Write the next part of the piece on Super Mario Bros. agents, picking up right after its last line.

Reading passage:
■ ■ ■

You can see that the random agent never gets past the second pipe. This is because it is not probabilistically reasonable for random inputs to know to sustain a jump by pressing A to get high enough to clear the pipe and keep going. This pipe exists at an X value of 595. Let's see if there are any other agents that can get farther.

## Heuristic Agent

To get a baseling, I decided to implement a basic heuristic model that uses a simple algorithm to try to beat a level of Super Mario Bros.

In [99]:
# Create the Super Mario Bros. environment
env = gym.make('SuperMarioBros-v0')

# Set the Joypad wrapper
env = JoypadSpace(env.env, SIMPLE_MOVEMENT)

# Define a new reset function to accept `seeds` and `options` args for compatibility
def gymnasium_reset(self, **kwargs):
    return self.env.reset(), {}

# Overwrite the old reset to accept `seeds` and `options` args
env.reset = gymnasium_reset.__get__(env, JoypadSpace)

# Set TimeLimit back
env = TimeLimit(StepAPICompatibility(env, output_truncation_bool=True), max_episode_steps=steps)

# create global variables for inputs
done = True
going_up = False
prev_y = None

max_x = 0
max_world = 0
max_stage = 0

for step in range(1700):
    if done:
        state = env.reset()
        prev_y = None
        hold_jump = False
    
    # if Mario is on flat groun
    # or in the process of rising from previous jump
    # will continue to hold A to perform the maximum jump
    action = SIMPLE_MOVEMENT.index(['right', 'A', 'B']) if going_up else SIMPLE_MOVEMENT.index(['right', 'B'])

■ ■ ■

Given information:
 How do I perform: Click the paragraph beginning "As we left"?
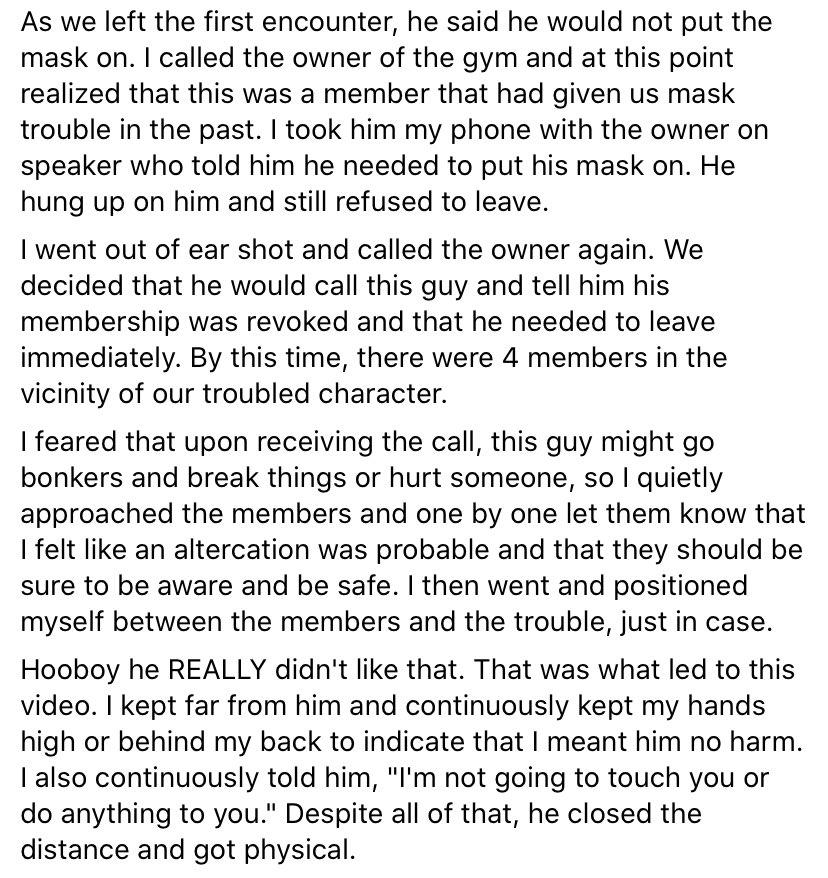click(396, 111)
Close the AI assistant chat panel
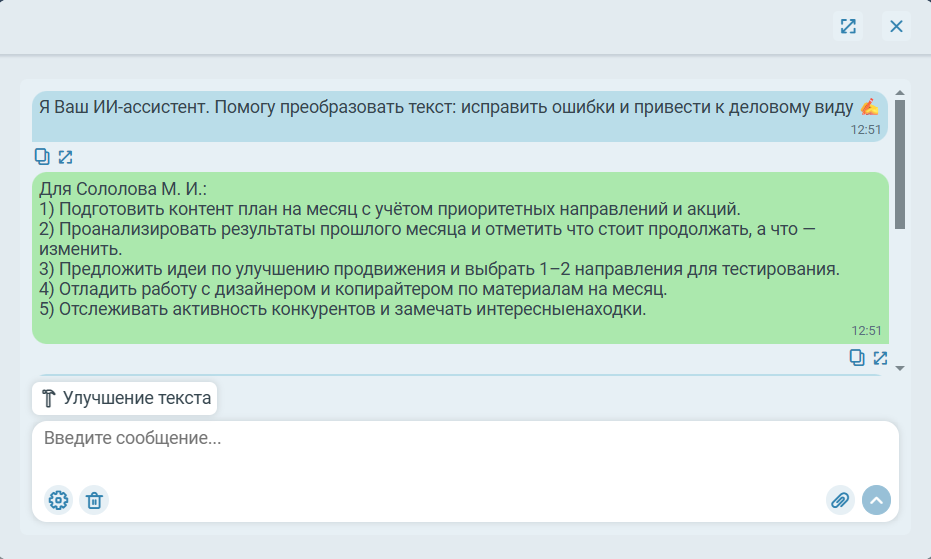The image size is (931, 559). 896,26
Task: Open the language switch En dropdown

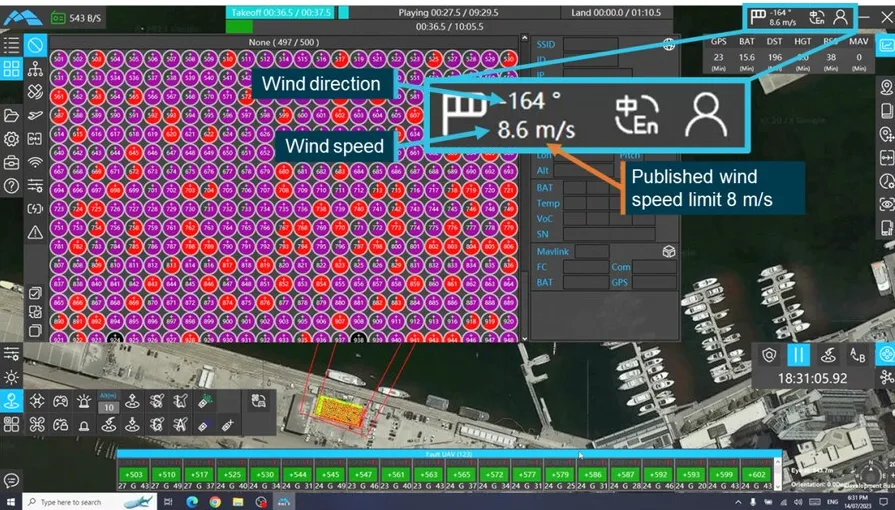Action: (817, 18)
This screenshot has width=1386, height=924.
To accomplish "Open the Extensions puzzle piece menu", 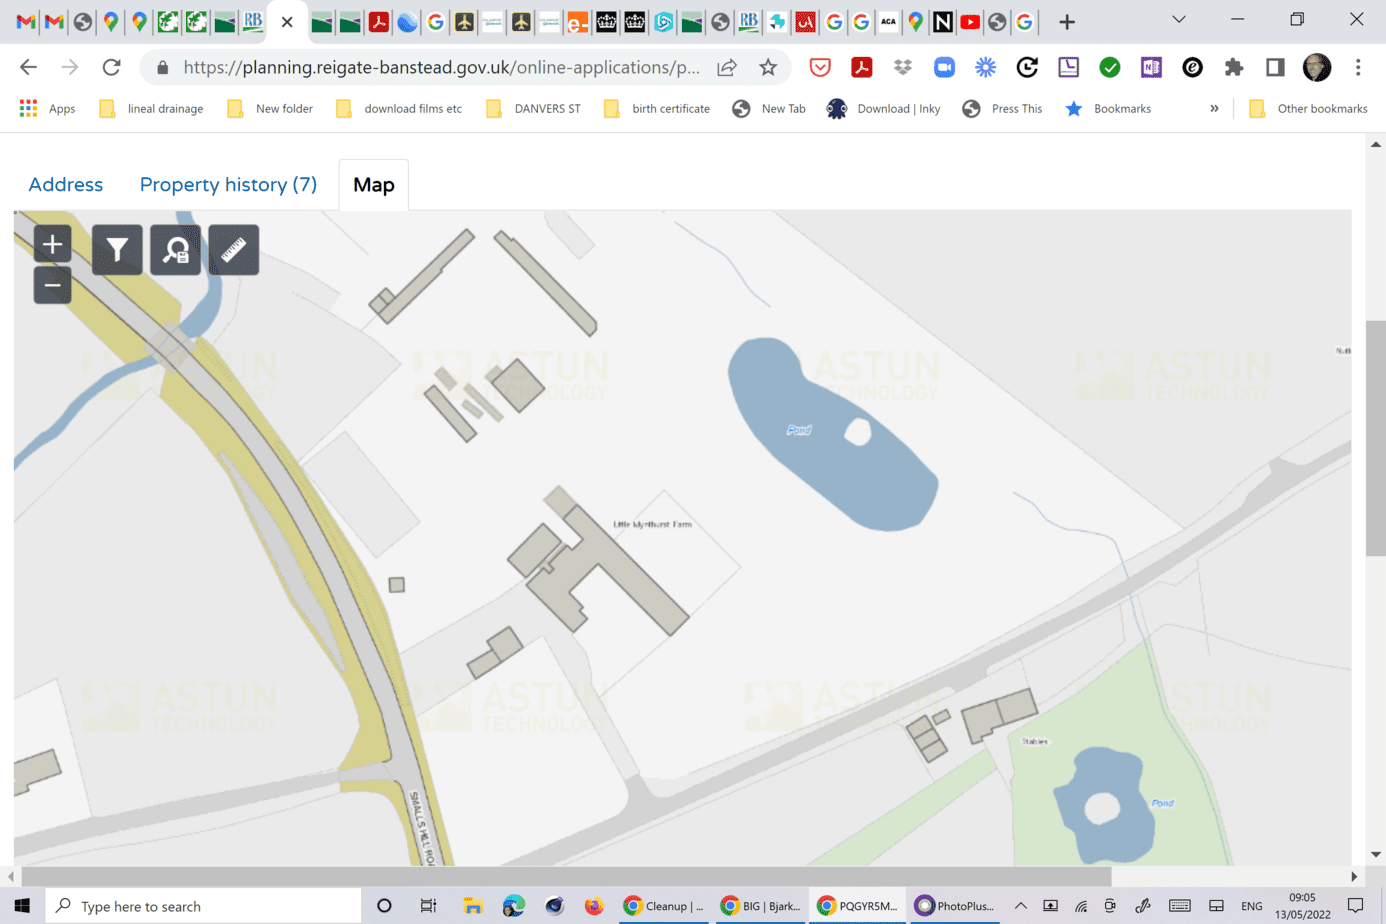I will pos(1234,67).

■ ■ ■

Task answer:
    state, reward, done, truncated, info = env.step(action)

    # set going_up to true if Mario is not descending
    if prev_y is not None:
        if info['y_pos'] >= prev_y:
            going_up = True
        else:
            going_up = False

    # capture current y position to compare for next state
    prev_y = info['y_pos']
        
    if info['world'] > max_world:
        max_world = info['world']
        max_x = 0
        max_stage = 1
    elif info['stage'] > max_stage:
        max_stage = info['stage']
        max_x = 0
    elif info['x_pos'] > max_x:
        max_x = info['x_pos']

    if done or truncated:
        done = True
    env.render()
    time.sleep(0.01)  # Add a delay of 0.01 seconds between frames

# Close the environment
env.close()
print(f"Max X: {max_x}")
print(f"Max World: {max_world}")
print(f"Max Stage: {max_stage}")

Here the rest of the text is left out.